[START GIVEN RECORDS]

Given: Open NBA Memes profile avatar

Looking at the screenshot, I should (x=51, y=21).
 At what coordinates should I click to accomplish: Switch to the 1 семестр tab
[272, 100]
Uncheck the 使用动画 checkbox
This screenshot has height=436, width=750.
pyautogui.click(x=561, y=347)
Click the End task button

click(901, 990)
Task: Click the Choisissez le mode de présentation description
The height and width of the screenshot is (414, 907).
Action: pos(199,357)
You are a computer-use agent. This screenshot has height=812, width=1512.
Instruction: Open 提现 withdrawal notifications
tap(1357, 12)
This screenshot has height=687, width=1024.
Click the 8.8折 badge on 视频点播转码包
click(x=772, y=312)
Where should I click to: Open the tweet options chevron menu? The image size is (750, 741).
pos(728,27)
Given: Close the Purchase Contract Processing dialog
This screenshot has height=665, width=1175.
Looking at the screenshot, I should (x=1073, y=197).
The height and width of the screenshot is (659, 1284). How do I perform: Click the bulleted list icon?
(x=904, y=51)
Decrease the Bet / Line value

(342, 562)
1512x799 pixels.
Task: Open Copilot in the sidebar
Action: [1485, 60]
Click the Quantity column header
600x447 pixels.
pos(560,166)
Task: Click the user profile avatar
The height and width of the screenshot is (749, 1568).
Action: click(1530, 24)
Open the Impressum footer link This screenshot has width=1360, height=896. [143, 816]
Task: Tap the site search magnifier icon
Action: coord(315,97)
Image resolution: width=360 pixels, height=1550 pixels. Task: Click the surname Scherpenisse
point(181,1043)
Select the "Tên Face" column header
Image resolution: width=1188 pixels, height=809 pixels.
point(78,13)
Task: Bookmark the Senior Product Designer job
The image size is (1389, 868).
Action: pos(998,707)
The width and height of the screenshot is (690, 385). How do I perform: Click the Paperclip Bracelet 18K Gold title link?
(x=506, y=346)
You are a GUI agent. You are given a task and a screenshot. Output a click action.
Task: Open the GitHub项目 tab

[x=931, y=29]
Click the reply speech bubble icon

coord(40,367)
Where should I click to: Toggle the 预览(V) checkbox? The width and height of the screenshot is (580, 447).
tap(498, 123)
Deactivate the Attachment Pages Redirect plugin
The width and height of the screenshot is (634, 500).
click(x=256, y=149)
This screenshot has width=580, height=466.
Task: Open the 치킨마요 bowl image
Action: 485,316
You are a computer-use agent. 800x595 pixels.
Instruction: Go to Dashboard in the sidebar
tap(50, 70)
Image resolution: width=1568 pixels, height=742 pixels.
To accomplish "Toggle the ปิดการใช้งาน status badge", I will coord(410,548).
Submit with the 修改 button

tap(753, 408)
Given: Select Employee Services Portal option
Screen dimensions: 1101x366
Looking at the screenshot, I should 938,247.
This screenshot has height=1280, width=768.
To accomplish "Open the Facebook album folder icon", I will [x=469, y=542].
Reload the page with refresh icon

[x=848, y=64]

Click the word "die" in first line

[END GIVEN RECORDS]

**YOUR INSTRUCTIONS**: Return the whole listing above line for line, with nothing changed, added, or left out.

**SOLUTION TO THE EXERCISE**:
Given: Open NBA Memes profile avatar

Looking at the screenshot, I should (x=51, y=21).
 At what coordinates should I click to accomplish: Switch to the 1 семестр tab
[272, 100]
Uncheck the 使用动画 checkbox
This screenshot has height=436, width=750.
pyautogui.click(x=561, y=347)
Click the End task button

click(901, 990)
Task: Click the Choisissez le mode de présentation description
The height and width of the screenshot is (414, 907).
Action: pos(199,357)
You are a computer-use agent. This screenshot has height=812, width=1512.
Instruction: Open 提现 withdrawal notifications
tap(1357, 12)
This screenshot has height=687, width=1024.
Click the 8.8折 badge on 视频点播转码包
click(x=772, y=312)
Where should I click to: Open the tweet options chevron menu? The image size is (750, 741).
pos(728,27)
Given: Close the Purchase Contract Processing dialog
This screenshot has height=665, width=1175.
Looking at the screenshot, I should (x=1073, y=197).
The height and width of the screenshot is (659, 1284). How do I perform: Click the bulleted list icon?
(x=904, y=51)
Decrease the Bet / Line value

(342, 562)
1512x799 pixels.
Task: Open Copilot in the sidebar
Action: [1485, 60]
Click the Quantity column header
600x447 pixels.
pos(560,166)
Task: Click the user profile avatar
The height and width of the screenshot is (749, 1568).
Action: click(1530, 24)
Open the Impressum footer link This screenshot has width=1360, height=896. [143, 816]
Task: Tap the site search magnifier icon
Action: coord(315,97)
Image resolution: width=360 pixels, height=1550 pixels. Task: Click the surname Scherpenisse
point(181,1043)
Select the "Tên Face" column header
Image resolution: width=1188 pixels, height=809 pixels.
point(78,13)
Task: Bookmark the Senior Product Designer job
The image size is (1389, 868).
Action: pos(998,707)
The width and height of the screenshot is (690, 385). How do I perform: Click the Paperclip Bracelet 18K Gold title link?
(x=506, y=346)
You are a GUI agent. You are given a task and a screenshot. Output a click action.
Task: Open the GitHub项目 tab

[x=931, y=29]
Click the reply speech bubble icon

coord(40,367)
Where should I click to: Toggle the 预览(V) checkbox? The width and height of the screenshot is (580, 447).
tap(498, 123)
Deactivate the Attachment Pages Redirect plugin
The width and height of the screenshot is (634, 500).
click(x=256, y=149)
This screenshot has width=580, height=466.
Task: Open the 치킨마요 bowl image
Action: 485,316
You are a computer-use agent. 800x595 pixels.
Instruction: Go to Dashboard in the sidebar
tap(50, 70)
Image resolution: width=1568 pixels, height=742 pixels.
To accomplish "Toggle the ปิดการใช้งาน status badge", I will coord(410,548).
Submit with the 修改 button

tap(753, 408)
Given: Select Employee Services Portal option
Screen dimensions: 1101x366
Looking at the screenshot, I should 938,247.
This screenshot has height=1280, width=768.
To accomplish "Open the Facebook album folder icon", I will [x=469, y=542].
Reload the page with refresh icon

[x=848, y=64]

Click the word "die" in first line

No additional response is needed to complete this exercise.